**Problem description:**
Look through the material below and copy every line containing the word "chart".

━━━━━ Data listing

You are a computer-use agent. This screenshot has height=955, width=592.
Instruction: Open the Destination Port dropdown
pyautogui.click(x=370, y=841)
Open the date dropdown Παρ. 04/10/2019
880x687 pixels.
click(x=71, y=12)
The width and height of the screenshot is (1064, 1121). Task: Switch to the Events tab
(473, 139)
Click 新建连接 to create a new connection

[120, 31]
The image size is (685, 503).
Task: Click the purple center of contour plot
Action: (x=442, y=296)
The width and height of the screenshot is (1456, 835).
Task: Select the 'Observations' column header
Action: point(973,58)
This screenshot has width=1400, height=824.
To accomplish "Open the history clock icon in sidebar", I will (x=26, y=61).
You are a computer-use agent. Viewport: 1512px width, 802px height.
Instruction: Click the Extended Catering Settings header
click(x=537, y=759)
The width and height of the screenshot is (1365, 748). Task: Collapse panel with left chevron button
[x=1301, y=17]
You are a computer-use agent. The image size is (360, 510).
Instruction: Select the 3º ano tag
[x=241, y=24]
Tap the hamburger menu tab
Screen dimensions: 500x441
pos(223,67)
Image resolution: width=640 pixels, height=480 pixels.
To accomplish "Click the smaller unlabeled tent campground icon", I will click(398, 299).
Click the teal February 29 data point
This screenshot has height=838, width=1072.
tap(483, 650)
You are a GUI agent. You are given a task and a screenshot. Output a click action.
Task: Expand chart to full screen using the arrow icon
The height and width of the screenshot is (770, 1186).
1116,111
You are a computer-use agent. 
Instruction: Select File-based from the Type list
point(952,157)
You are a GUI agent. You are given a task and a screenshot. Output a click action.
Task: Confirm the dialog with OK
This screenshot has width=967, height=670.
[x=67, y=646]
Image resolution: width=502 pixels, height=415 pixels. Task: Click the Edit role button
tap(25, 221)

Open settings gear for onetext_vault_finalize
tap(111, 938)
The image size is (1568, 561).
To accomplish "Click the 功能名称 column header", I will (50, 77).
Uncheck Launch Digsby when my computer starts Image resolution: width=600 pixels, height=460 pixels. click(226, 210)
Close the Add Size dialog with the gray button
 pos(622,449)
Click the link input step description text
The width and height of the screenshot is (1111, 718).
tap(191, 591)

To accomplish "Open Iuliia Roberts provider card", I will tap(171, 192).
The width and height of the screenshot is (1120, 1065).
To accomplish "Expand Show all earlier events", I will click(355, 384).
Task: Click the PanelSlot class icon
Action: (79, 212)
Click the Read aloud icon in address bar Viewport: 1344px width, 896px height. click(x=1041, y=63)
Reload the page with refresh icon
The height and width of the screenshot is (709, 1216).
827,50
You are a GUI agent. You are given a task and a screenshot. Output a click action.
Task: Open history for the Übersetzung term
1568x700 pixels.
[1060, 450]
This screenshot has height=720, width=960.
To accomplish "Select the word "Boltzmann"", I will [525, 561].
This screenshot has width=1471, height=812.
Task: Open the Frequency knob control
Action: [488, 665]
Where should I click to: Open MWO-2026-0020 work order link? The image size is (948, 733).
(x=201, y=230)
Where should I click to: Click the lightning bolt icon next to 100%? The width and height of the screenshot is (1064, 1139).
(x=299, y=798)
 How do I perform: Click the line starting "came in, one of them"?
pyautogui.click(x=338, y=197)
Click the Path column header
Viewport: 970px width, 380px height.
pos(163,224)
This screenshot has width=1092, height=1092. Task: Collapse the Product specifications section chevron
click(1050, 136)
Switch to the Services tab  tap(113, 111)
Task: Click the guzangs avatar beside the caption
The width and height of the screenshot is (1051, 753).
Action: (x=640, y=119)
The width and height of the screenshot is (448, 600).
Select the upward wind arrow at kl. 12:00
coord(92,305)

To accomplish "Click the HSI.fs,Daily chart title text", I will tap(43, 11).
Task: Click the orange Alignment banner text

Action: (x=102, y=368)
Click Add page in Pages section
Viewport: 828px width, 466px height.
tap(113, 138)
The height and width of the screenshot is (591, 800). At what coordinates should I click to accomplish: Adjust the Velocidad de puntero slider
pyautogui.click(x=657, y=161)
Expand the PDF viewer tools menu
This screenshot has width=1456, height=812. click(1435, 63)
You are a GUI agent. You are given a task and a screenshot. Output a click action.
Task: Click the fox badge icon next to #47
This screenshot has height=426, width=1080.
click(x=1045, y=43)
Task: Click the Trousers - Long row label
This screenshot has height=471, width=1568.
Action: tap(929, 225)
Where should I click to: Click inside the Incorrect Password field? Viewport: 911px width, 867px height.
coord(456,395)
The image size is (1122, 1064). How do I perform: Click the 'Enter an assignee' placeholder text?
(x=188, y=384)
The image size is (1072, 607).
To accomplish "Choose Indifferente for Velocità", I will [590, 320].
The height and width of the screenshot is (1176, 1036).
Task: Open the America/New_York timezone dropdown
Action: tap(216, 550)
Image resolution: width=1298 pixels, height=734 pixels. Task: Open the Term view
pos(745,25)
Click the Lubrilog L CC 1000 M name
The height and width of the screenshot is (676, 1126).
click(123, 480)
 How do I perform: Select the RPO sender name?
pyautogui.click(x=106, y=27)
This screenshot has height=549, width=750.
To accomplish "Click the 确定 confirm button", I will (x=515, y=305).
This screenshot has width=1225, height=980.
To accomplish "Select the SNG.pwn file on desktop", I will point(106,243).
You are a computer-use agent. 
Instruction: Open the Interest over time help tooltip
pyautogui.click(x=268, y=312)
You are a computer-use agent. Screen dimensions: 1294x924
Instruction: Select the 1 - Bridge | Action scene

━━━━━━━━━━

**Response:**
Task: Expand chart to full screen using the arrow icon
To accomplish "Click the HSI.fs,Daily chart title text", I will tap(43, 11).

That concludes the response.